= McConchie One-Room School =

Former racially-segregated school in Welcome, Maryland

The McConchie One-Room School was a one-room school in Welcome, Maryland, that served Black children from grades 1 to 7.

== History ==
It was open from 1912 to 1952 at Route 6 and Point Blossom Road in Welcome, Maryland. Edna Warren Simmons served as a teacher from 1922, when she was hired as a short-term substitute, until a few years prior to the closure. It closed in 1952 due to a consolidation of Negro schools with those of nearby Port Tobacco, Maryland.

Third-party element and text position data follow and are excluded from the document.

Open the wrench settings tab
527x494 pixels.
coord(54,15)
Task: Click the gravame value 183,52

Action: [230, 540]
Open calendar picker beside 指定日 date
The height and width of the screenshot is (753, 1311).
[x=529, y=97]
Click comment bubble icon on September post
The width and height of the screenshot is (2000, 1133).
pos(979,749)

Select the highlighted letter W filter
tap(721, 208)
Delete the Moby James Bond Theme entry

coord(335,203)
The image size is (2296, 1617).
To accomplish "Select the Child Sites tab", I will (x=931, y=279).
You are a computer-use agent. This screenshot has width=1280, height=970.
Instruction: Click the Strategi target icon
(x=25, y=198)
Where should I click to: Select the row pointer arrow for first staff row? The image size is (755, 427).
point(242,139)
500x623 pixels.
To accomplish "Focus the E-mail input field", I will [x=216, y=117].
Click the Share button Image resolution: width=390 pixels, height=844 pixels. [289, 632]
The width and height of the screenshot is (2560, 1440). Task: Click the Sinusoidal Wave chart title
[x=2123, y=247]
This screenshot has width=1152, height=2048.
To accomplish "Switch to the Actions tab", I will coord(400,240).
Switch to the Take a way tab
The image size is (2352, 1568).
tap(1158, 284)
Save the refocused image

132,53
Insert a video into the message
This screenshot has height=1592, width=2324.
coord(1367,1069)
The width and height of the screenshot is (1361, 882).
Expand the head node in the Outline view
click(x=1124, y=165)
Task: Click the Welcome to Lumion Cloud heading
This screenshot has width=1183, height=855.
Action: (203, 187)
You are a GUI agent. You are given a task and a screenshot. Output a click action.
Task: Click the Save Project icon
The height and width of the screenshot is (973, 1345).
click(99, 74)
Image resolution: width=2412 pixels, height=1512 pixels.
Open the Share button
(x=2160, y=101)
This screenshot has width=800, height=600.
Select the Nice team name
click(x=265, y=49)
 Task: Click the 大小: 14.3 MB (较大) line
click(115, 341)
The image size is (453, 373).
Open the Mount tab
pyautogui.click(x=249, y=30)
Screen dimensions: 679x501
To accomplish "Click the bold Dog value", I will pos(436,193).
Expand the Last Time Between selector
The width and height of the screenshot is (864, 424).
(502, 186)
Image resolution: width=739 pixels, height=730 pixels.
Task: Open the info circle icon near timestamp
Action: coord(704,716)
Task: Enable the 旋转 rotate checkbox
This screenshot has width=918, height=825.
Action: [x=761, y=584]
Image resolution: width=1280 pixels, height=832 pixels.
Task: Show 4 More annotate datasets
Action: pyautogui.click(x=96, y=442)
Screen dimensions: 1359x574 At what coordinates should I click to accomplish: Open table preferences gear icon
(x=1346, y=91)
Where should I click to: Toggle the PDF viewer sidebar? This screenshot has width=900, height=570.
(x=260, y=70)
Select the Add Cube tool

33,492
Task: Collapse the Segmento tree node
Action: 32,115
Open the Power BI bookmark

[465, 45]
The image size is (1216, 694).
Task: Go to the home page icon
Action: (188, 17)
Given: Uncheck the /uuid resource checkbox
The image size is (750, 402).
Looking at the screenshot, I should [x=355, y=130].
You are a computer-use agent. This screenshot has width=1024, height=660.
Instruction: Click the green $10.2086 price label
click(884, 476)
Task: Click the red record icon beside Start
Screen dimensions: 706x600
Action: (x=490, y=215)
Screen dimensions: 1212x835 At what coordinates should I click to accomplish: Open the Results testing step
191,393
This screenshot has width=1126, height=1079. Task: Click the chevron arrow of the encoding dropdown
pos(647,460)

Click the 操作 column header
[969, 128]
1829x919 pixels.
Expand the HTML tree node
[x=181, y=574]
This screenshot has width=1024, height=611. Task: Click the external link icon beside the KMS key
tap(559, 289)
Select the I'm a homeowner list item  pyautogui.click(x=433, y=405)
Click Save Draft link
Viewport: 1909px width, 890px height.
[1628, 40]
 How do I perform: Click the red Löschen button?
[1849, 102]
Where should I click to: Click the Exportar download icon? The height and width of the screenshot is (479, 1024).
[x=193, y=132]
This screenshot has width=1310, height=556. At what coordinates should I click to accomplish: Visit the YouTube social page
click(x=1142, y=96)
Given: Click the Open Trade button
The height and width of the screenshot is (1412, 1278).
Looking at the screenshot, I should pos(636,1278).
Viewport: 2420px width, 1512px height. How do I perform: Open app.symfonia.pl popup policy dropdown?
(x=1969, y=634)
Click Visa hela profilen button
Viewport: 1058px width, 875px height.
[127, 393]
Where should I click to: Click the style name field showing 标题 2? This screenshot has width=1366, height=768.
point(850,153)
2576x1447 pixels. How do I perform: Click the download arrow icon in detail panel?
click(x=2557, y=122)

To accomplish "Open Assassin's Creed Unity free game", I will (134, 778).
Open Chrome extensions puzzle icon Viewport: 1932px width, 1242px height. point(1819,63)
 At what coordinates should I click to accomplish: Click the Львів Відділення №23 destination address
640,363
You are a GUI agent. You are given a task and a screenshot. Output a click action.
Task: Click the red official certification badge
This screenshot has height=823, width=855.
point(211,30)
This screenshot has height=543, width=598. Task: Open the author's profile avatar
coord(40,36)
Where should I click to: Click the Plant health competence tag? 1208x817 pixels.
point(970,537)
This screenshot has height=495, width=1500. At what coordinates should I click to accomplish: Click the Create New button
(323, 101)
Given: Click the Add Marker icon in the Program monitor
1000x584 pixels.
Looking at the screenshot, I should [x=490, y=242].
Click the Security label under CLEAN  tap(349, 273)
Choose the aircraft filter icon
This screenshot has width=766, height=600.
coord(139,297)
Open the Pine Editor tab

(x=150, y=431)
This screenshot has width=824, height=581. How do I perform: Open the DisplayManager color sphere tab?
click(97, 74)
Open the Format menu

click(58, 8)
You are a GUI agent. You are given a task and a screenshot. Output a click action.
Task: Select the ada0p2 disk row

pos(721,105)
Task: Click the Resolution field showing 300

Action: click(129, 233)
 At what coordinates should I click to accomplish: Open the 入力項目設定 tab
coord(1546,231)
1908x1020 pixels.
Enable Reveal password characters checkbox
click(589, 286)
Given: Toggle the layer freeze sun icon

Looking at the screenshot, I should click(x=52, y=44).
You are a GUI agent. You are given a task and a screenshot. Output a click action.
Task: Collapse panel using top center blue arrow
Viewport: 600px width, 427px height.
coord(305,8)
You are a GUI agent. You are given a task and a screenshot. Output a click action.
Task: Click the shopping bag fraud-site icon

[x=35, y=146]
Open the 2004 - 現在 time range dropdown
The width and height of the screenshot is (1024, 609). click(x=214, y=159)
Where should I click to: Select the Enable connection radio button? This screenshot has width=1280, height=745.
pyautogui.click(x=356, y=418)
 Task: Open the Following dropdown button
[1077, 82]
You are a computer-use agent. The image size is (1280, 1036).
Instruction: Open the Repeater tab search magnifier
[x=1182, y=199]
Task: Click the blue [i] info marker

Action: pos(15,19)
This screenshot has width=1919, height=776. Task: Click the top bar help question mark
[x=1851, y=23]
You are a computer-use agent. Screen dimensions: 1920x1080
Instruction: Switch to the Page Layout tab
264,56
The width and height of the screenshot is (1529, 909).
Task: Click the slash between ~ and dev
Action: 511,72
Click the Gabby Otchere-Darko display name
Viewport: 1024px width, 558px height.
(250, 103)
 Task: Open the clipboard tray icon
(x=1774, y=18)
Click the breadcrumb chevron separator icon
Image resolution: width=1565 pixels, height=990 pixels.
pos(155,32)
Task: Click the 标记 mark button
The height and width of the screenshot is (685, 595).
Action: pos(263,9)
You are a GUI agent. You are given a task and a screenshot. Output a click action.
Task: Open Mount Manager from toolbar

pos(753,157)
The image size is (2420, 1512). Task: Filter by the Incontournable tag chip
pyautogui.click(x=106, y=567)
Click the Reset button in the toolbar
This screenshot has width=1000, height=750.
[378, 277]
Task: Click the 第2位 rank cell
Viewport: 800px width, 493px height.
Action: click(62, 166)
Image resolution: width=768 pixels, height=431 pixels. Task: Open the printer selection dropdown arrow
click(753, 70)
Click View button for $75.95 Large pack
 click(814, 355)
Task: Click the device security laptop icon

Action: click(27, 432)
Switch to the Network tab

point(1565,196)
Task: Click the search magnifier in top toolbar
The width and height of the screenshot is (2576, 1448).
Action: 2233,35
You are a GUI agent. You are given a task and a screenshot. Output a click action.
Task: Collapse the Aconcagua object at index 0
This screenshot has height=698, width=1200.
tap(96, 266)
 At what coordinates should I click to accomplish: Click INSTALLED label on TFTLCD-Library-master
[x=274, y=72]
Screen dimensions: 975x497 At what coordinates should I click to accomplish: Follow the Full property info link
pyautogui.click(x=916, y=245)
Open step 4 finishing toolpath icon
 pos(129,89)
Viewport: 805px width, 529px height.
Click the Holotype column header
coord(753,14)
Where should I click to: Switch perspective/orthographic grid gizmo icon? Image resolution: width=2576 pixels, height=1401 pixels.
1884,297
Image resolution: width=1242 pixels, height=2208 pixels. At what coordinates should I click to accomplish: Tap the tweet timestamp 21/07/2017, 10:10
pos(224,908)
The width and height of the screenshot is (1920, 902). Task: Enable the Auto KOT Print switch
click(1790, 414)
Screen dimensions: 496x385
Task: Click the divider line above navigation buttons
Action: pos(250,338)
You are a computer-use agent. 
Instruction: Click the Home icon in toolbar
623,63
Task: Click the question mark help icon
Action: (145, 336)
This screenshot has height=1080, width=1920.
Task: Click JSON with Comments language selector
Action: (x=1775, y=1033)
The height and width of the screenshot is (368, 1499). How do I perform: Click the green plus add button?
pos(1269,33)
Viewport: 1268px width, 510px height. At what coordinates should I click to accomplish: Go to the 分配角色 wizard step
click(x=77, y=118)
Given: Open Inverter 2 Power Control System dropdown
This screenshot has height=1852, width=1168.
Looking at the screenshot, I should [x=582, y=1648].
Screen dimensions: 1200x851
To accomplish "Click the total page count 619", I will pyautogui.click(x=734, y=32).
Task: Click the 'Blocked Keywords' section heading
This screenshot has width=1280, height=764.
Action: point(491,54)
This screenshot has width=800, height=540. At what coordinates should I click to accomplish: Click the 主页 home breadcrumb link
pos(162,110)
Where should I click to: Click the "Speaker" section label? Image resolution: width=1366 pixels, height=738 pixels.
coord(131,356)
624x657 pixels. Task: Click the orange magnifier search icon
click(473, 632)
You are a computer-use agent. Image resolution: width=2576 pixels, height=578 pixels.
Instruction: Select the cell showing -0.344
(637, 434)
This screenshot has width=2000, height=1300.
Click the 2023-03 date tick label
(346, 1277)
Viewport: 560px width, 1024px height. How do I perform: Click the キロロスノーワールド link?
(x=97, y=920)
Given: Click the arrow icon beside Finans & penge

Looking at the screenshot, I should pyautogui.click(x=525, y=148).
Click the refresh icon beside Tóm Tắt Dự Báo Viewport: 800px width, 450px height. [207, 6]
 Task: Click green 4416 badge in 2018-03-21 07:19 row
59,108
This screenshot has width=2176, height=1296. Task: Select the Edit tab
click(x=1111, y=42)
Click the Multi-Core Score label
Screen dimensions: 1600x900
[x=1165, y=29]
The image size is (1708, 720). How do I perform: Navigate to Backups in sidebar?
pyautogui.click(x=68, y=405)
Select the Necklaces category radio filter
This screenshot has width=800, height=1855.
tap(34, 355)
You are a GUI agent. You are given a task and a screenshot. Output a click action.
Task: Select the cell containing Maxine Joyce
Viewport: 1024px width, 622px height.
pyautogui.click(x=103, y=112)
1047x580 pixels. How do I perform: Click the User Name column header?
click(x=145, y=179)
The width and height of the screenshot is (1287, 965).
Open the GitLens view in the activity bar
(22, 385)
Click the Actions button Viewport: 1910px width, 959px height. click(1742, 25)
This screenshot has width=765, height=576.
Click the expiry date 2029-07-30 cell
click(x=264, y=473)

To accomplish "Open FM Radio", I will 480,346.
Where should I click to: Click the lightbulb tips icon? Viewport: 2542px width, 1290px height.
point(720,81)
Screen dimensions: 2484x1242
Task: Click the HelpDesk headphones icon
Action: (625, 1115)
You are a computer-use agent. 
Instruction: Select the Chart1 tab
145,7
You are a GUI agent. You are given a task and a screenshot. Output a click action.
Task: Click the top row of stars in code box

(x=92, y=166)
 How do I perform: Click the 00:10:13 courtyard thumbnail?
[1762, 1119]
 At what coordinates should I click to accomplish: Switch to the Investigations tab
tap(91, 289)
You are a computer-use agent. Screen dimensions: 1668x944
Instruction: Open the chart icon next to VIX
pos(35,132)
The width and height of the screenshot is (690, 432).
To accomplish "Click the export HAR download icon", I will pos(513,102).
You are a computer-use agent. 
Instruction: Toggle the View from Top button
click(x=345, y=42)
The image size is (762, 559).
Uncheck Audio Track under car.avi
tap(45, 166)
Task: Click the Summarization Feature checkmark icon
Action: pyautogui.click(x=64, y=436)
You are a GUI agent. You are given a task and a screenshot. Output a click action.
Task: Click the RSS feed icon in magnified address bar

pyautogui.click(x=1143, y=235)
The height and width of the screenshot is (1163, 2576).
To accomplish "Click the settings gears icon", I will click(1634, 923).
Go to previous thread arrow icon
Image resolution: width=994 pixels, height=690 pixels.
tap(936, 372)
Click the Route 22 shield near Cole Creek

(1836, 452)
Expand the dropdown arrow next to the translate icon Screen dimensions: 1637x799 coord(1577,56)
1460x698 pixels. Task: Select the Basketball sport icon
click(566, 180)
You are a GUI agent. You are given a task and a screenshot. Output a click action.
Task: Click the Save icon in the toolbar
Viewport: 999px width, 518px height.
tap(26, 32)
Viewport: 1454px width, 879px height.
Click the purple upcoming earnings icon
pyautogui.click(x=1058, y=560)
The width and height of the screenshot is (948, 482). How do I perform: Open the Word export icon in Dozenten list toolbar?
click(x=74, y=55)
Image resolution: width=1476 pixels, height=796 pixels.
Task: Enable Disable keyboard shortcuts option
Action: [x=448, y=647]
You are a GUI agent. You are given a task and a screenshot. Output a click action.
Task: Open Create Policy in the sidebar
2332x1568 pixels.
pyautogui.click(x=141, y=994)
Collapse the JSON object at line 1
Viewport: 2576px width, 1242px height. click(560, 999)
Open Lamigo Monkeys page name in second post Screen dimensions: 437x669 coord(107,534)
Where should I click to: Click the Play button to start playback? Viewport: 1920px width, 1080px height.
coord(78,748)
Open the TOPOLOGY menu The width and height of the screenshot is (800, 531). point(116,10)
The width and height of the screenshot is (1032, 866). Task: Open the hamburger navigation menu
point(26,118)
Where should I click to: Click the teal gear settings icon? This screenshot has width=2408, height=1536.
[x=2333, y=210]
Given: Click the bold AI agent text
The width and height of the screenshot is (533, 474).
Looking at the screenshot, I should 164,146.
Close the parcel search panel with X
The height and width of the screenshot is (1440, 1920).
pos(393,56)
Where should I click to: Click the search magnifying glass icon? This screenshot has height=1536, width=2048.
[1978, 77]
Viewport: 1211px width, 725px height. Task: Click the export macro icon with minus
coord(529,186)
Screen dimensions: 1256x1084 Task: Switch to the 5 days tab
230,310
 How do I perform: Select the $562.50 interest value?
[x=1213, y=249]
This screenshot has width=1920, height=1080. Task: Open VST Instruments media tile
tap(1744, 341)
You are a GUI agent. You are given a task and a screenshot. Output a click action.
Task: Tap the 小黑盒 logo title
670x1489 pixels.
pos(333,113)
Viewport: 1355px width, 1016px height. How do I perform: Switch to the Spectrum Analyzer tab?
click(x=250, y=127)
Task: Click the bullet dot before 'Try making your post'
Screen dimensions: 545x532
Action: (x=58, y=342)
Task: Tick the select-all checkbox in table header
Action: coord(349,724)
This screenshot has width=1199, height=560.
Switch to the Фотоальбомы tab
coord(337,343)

The school and property were bought by a private citizen and were a family rental property, but the schoolhouse was abandoned by 1980. After the property was planned for demolition in 1992, several Charles County Fair board members, including Mitchell Digges and George Dyson, spearheaded a move to the Charles County Fairgrounds. Simmons was present at the dedication ceremony after it was moved to the fairgrounds.

==Current status==
The school is just inside the entrance to the Charles County Fairgrounds; it serves as a living museum and is open for tours on the Fourth of July, for three days in December during the "Kris Kringle Christmas Market", and by request of the public. It has been awarded a grant by the Maryland Historical Trust, African American Heritage Preservation Program, for renovation in 2020.